O cartaz do Seven Churches foi sofrendo algumas alterações até à sua versão final (deixando até aquele cartaz genial cheio de bicheza meio obsoleto pelo caminho, mas é tão bom que tinha que ser postado de qualquer maneira), mas acabou por apresentar uma respeitável molhada de talento que representa o que de melhor se faz de javardice subterrânea no Reino Unido – Dopefight (que tocaram primeiro porque ainda iam dar outro concerto à noite!), Rise Of The Simians, Bast, Undersmile, Bong, Winterfylleth e Black Sun. Dada a natureza minúscula do sítio, os músicos (e não só os que iam tocar – o Adam Richardson, dos Ramesses, andava lá pelo meio, por exemplo) deambulavam pelo meio dos meros mortais, todos unidos pelo desiderato de consumir uns pints quando não havia barulho a vir do palco. Das memórias (possivelmente parcialmente deturpadas) que tenho de um dia longo, extenuante e estupidamente divertido, realço:

a revelação que foram os Undersmile. Banda que tinha conhecido nessa manhã através do único EP que tinham na altura e que me tem impressionado forte e feio desde então. Há de tudo nos Undersmile: temas que nunca mais acabam, senhoras de vestido que meio gemem, meio cantam, uma secção rítmica capaz de causar problemas intestinais, e o fantasma do grunge a ser analmente molestado pelos Electric Wizard e pelos Swans ao mesmo tempo. Acabaram de lançar o seu primeiro álbum, ‘Narwhal’, que vivamente recomendo, e aqui fica uma prova da devastação que trouxeram ao Seven Churches:

o fundo em zebra do palco do Fighting Cocks. Não é giro?

o guest star. Encontrava-me presunçosamente, armado em estrela, numa rodinha de conversa com o David Terry, dos Bong, que discutia alegremente a prática agrícola em Newcastle e com o Chris Naughton, dos Winterfylleth, que acumulava na altura funções de escriba na Terrorizer, quando o Russell MacEwan, o grande Drum Major, baterista e líder dos Black Sun, se aproximou de mim conspiratoriamente. “José, do you like AC/DC?“, perguntou. Até aqui, tudo bem. Fiquei apreensivo com o rumo que isto poderia tomar, mas após resposta afirmativa, nova questão: “Do you know the lyrics to Dirty Deeds Done Dirt Cheap?”, indagou, com o seu irresistível sotaque escocês. Sei, por acaso até sei, sem ser grande armazenador do liricismo rude dos AC/DC, essa até está cá dentro. O problema foi a terceira pergunta. “We’re playing it tonight, do you want to sing it with us?” Ora, há uma razão para eu ter esta relação de intimidade quasi-pornográfica com a música e não fazer mais nada por ela do que escrever e tirar umas fotos.

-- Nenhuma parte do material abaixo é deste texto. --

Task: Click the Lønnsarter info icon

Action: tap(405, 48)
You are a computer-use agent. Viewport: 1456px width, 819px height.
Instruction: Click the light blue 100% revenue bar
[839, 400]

Quem me ouviu alguma vez cantar e já concluiu a subsequente terapia, sabe do que falo, quem não ouviu, que se conte por feliz. Declinei amavelmente o convite, obviamente. Infelizmente, esta conversa foi tida logo a seguir aos Dopefight, a seis bandas e várias horas de distância de os Black Sun entrarem em palco. Recordo que fazia calor e que as bebidas estavam fresquinhas. Quando dou por mim, estou não só agarrado ao microfone a cantar, efectivamente, o tema em questão, como, igualmente, a berrar todos os temas dos Black Sun como se o mundo fosse acabar amanhã. O meu caro Antony Roberts fez questão de imortalizar as lamentáveis cenas.

O mundo não acabou, mas foi por pouco. Desde então, não houve mais nenhum Seven Churches, nem nenhuma banda mais me pediu para cantar com eles. Não há coincidências. Ainda assim, consta que uma segunda edição está a ser vagamente planeada, e agora já ninguém tem desculpa para faltar. Os vôos são baratos, a coisa faz-se num dia, e se forem todos para cima do palco aos gritos, eu até sou gajo para ir outra vez. Com companhia tem mais piada. É que até o Tom acaba a tal canção a dizer come with me, together we can take the long way home.